Performers, when faced with that No Show Tunes! decree, make sure you pick a pop/rock song with an actable text.

Writers, feel free to use rock, if the setting of your show calls for it (n.b., Titanic isn’t a rock score, for obvious reasons). But don’t be so imitative of contemporary hits that you forget to fashion an actable text. And now my mind is flashing back to something a critic I know wrote about one of this year’s hit musicals.

…suffers from inexperienced hands treating musical-making as if it’s no different from any other writing form… a justified indie-pop sensation…treats plot and character writing with the same limited scope and reach she does a pop single. She’s not interested in plumbing feelings, particularizing people, or testing the boundaries of how music lands on the ear; she sticks with what she knows and squishes the show around to match.

This all should be obvious, but somehow isn’t: The things that make a rock hit a rock hit are markedly different from the things that make a song work in the theatre. So, like the wishers I referred to earlier, you may have the understandable ambition to have your stage score sound like the songs you love on the radio. But the reasons you love those songs have a lot to do with sound and groove, and hooks and, often, studio-created sounds not easily replicated in a theatre’s orchestra pit. Get your songs, in any style, to particularize character and further your story.

Or, to put it another way, inert songs amplify emotions and these emotions are already present in the story. Her heart is broken, so she sings about how her heart is broken. When Adele does that, it’s fabulous. In the theatre, it’s leaden. Avoid telling us stuff we already know.

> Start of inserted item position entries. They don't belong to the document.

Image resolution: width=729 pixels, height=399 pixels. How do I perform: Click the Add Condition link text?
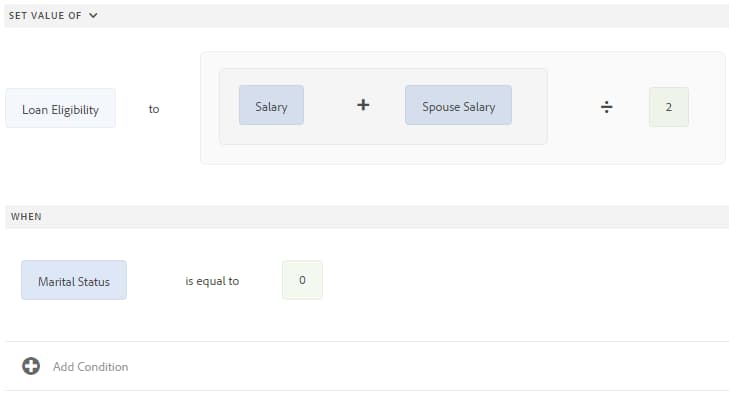coord(91,367)
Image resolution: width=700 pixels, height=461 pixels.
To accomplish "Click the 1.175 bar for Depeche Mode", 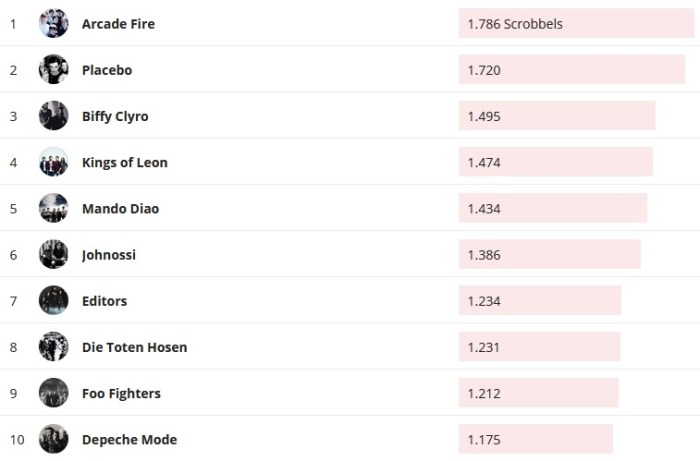I will point(535,439).
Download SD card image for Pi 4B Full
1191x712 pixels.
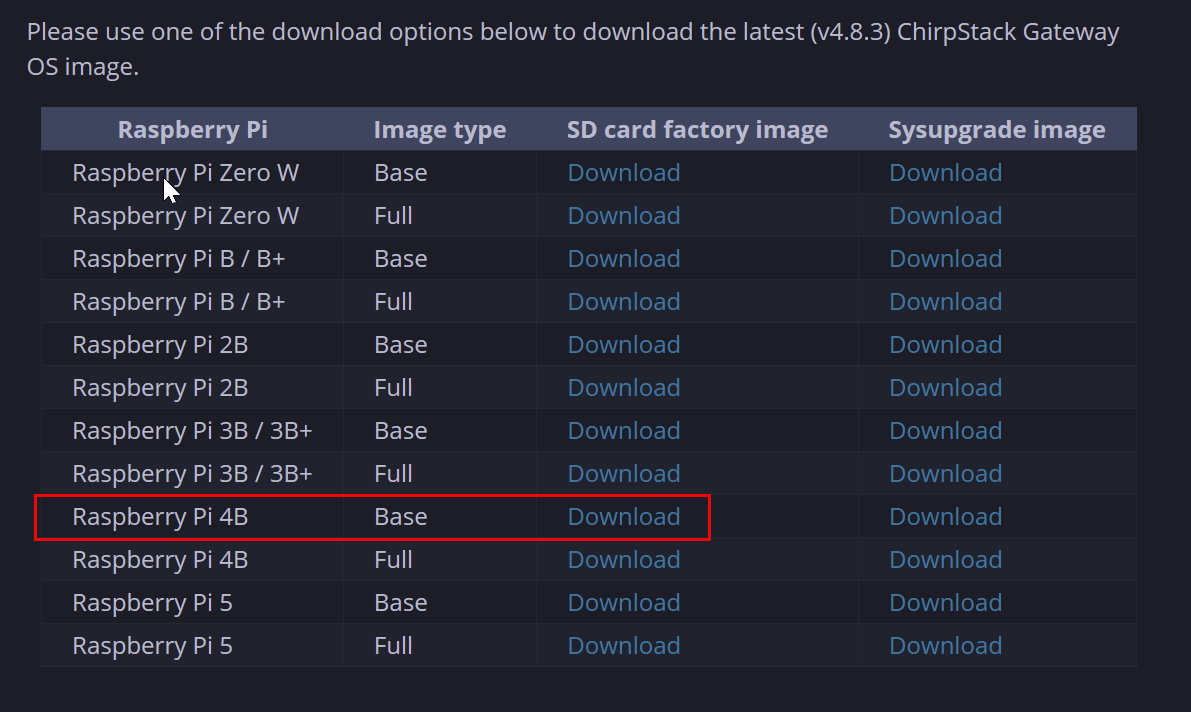tap(623, 560)
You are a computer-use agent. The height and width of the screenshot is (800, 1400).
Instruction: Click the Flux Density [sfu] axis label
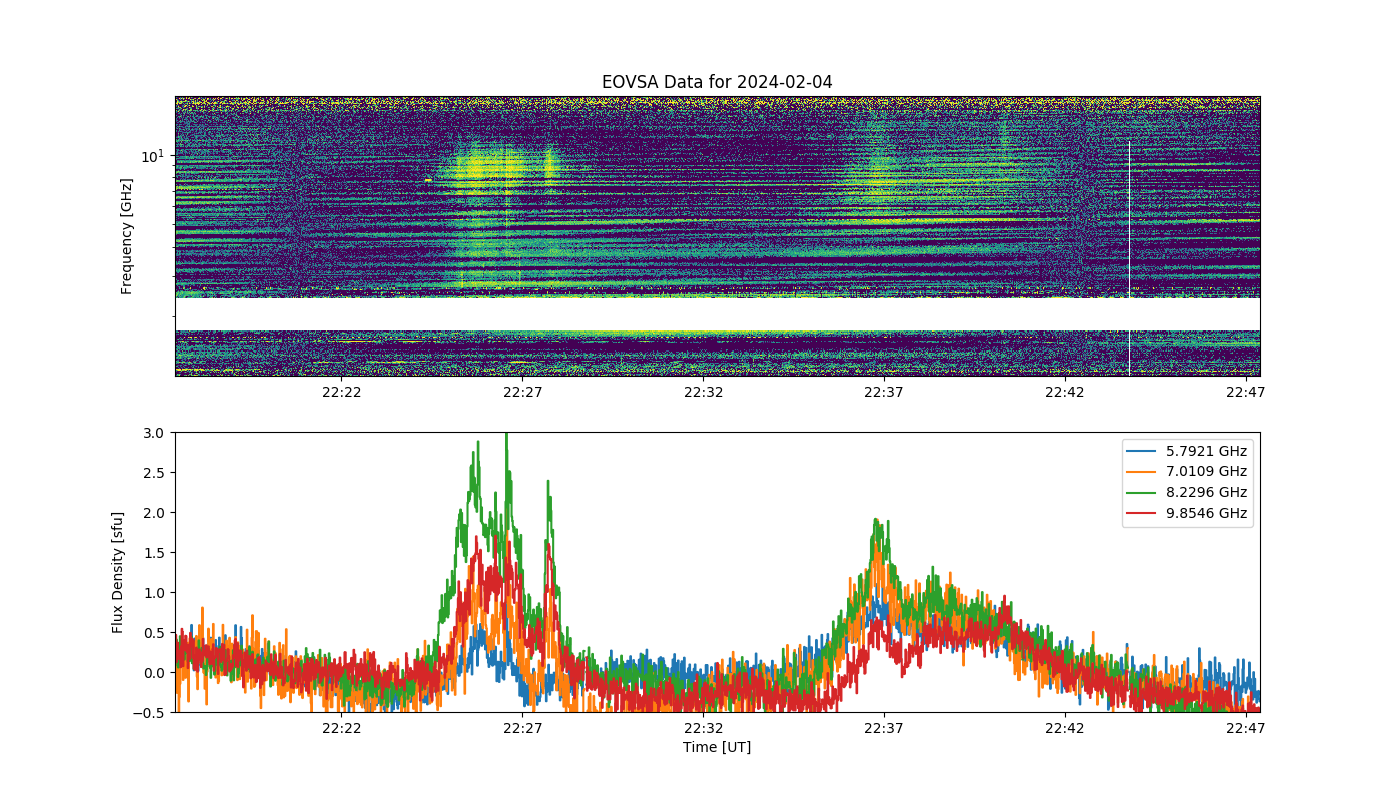pyautogui.click(x=118, y=572)
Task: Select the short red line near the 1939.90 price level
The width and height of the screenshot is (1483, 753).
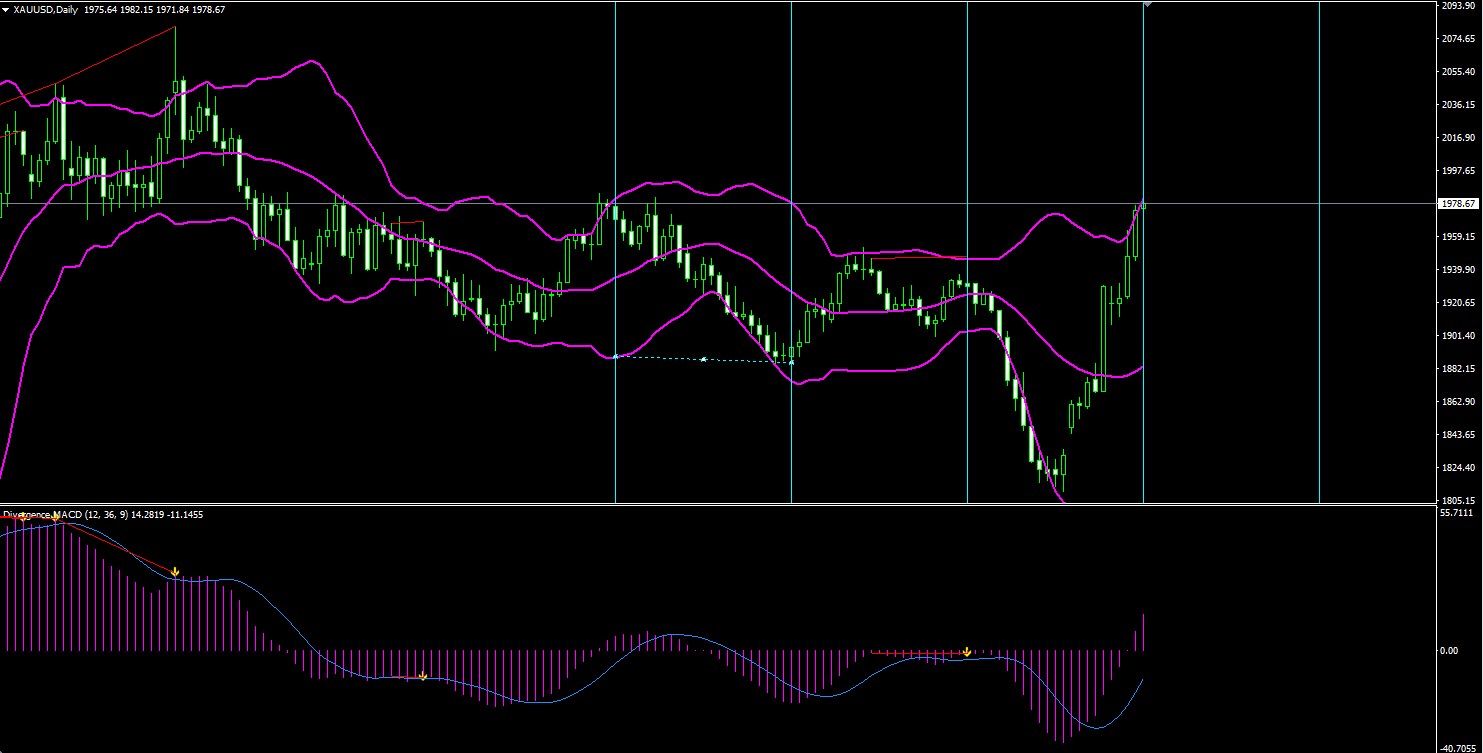Action: [910, 257]
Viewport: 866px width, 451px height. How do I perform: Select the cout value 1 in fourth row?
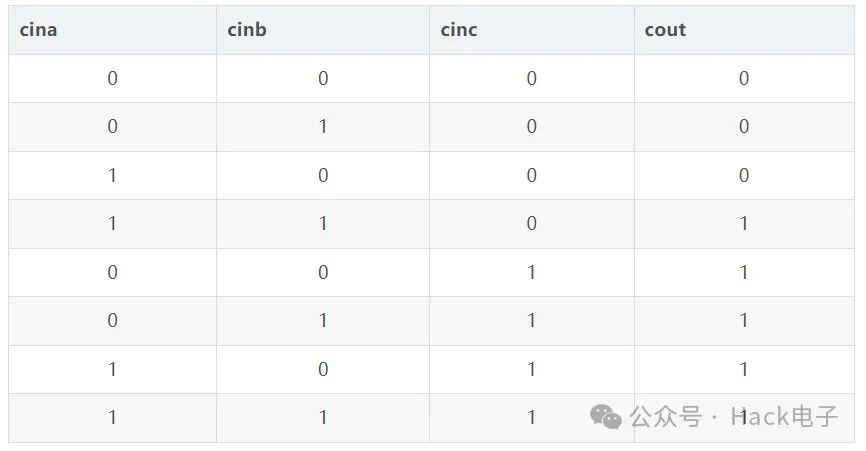pos(744,223)
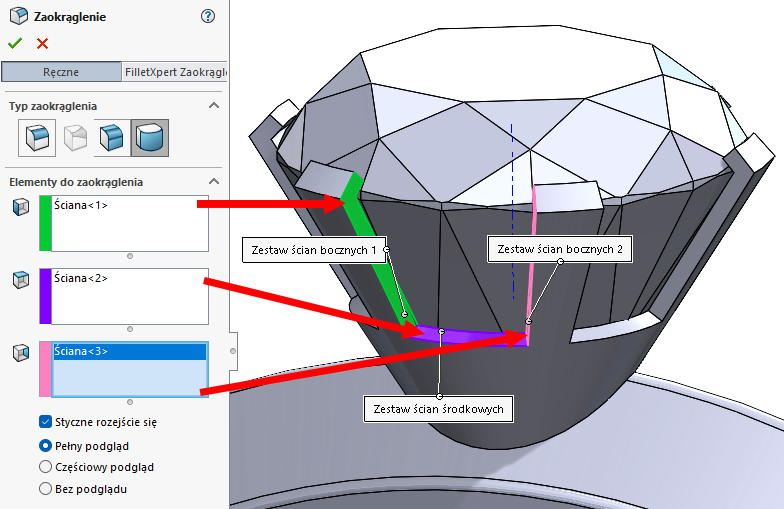This screenshot has height=509, width=784.
Task: Open the FilletXpert tab
Action: tap(174, 72)
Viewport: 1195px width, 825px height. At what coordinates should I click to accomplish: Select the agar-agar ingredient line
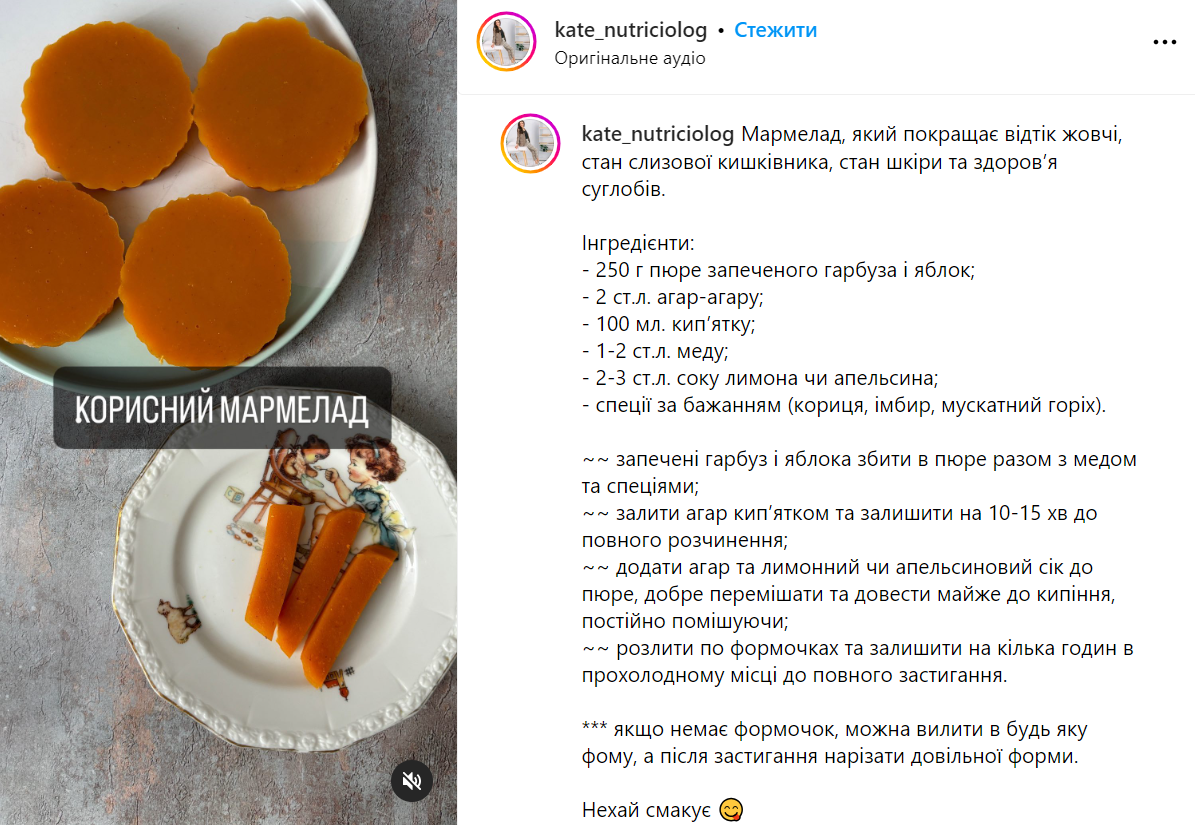click(x=672, y=297)
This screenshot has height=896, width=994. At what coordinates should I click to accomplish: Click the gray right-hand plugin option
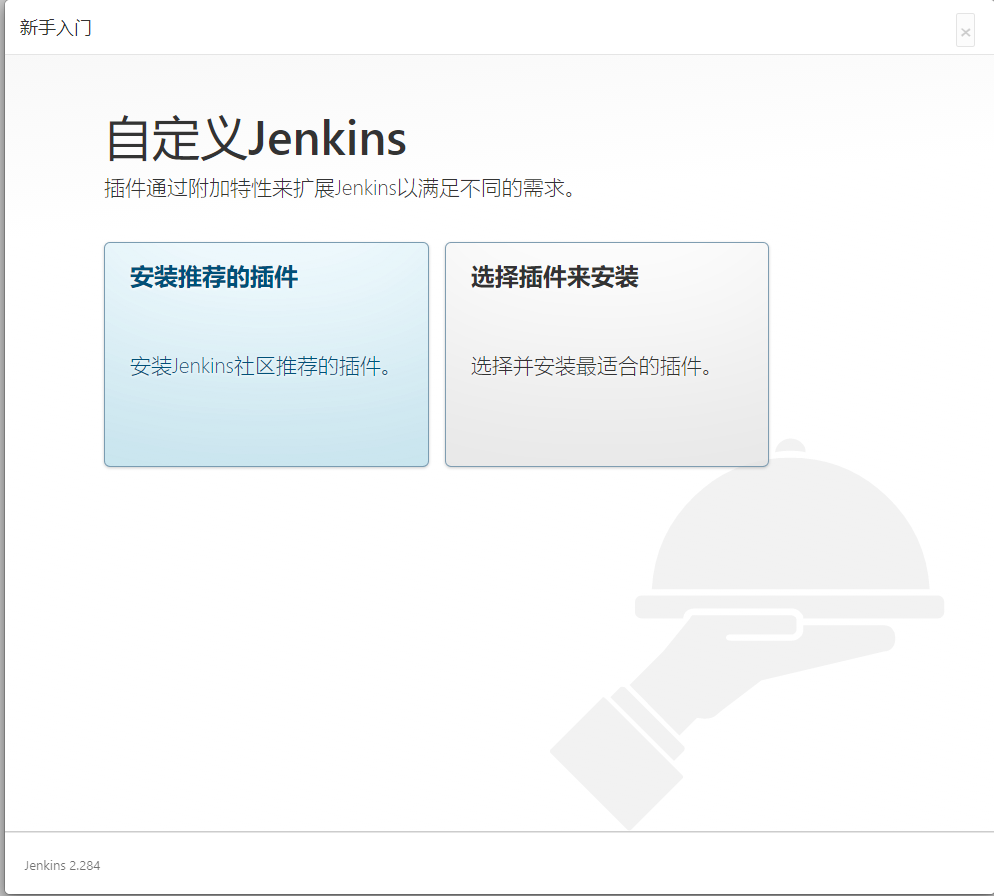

And your librettist is an accomplice in this effort. The book’s got to take you to an area in which whatever the lyric says comes as some sort of a surprise. Otherwise, the audience will tune out. It’s a worthy goal to see to it your song takes the singing characters from one emotional place to another. They don’t feel, or even believe, the same things they felt and believed from beginning to end.

Which is why I used the word “inert” just now. Ineffective songs in musicals frequently suffer from a crippling inertia. Be on the look-out for this as you’re fashioning numbers that seem to be simulacrums of pop hits.

But now I feel guilty that I just explained why I used a term. Semantics! – you’ll be the death of me.